Genetically Modified Trees: Curse Or Blessing?
Paramendra Bhagat
June 25, 2002
The debate on genetically modified tress is a spectrum: there was much resistance to the industrial revolution, handloom workers protested the textile factories of Lancashire, England, with dramatic deaths, staining rolls of cloth with their blood, and we have recent stories of the ecological havoc created when a new species thought exotic is introduced into a milieu. Those who stand against the idea of genetically modified trees, are they enemies of progress, or are they prophets summoning us to prevent untold future disaster? The debate has merely begun.

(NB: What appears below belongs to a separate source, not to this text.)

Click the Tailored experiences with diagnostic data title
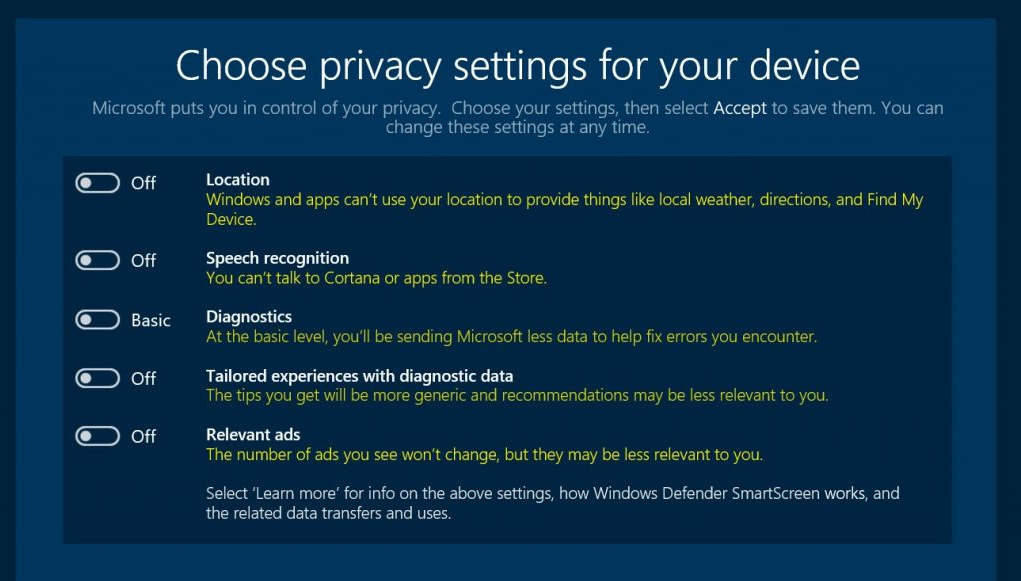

Both the proponents and the opponents of the new developments in the field argue they are for the environment. Leave the pristine natural forests alone, and instead have tree "farms" to meet the world's demand for timber, ever-growing, one side days. And if you can improve on paddy, why not on trees? Every cutting edge technology has met with resistance. It is only a matter of time, they say. The other side argues the ever-growing world demand for timber is itself the problem, representing a consumerist lifestyle that is largely unsustainable. And regardless of the demand and supply graphs of those who live and breathe the bottom-line and profit margins, the science is too young, much remains unknown, the ecosystem is too delicate a balance, and the introduction of genetically modified trees is akin to playing god, or rather the devil. The ecosystem will turn topsy-turvy, we will reach a point of no return, and so halt.
One side talks of profit and productivity, the other decries the corporations that belittle the powerless in the rich and the poor countries, especially the poor. Numerous micro-economies of traditional farmers in untold havens will be thrown to the dogs if the corporations have their say in this debate, the argument goes. It is about the environment, but, more importantly, the debate is about flesh and blood human beings. Small farmers are introduced to corporate patented seeds by force, and then to the chemicals that go with them, sending them down the debt-hole. The soil is destroyed. Local food chains usurped to feed the global market. Social chaos is the sad epilogue to the story, or so the argument goes.
What is one to make of these arguments that go back and forth? What way ought pulbic opinion go?